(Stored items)
Segment Open

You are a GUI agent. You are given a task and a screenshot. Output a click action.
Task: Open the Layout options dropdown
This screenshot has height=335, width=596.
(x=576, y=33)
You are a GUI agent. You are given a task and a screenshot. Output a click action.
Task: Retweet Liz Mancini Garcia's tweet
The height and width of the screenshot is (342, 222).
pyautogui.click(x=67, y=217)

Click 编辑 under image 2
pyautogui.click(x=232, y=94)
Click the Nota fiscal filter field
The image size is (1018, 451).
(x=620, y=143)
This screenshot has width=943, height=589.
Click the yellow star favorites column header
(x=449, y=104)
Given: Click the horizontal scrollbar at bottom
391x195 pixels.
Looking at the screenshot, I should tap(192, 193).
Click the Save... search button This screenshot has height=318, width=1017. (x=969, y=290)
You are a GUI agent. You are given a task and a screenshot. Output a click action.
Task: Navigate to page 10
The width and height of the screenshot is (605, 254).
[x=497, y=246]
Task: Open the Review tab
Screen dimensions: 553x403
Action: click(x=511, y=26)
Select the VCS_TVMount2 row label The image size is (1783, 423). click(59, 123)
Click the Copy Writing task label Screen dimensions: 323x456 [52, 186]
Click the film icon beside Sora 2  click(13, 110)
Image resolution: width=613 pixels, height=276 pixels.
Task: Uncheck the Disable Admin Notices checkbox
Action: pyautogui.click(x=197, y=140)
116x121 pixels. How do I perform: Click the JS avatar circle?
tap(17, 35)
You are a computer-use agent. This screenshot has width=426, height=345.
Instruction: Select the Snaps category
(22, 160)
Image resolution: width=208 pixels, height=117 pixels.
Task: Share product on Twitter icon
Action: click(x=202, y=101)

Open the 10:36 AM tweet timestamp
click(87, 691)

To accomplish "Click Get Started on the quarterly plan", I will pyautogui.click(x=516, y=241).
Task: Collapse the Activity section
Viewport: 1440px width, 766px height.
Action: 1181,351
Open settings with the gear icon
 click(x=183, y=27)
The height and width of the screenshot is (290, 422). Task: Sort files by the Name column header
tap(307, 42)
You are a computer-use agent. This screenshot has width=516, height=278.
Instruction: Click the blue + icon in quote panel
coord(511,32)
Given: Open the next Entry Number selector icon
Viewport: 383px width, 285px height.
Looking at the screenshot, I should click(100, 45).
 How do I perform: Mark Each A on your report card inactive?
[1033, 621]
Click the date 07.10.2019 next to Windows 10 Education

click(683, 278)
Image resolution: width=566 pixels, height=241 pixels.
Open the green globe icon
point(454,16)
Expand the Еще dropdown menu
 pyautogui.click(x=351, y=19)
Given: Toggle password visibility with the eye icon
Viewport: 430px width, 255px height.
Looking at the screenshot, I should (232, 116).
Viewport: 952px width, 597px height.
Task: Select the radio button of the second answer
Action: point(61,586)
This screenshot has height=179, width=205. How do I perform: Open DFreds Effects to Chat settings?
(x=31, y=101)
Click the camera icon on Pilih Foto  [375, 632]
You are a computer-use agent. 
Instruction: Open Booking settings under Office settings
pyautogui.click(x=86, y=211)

Segment Closed

● Work required
Could you transcribe the entries exactly, from the first line through the line containing "Task: Retweet Liz Mancini Garcia's tweet", and give nothing more?

● Your solution
You are a GUI agent. You are given a task and a screenshot. Output a click action.
Task: Open the Layout options dropdown
This screenshot has height=335, width=596.
(x=576, y=33)
You are a GUI agent. You are given a task and a screenshot. Output a click action.
Task: Retweet Liz Mancini Garcia's tweet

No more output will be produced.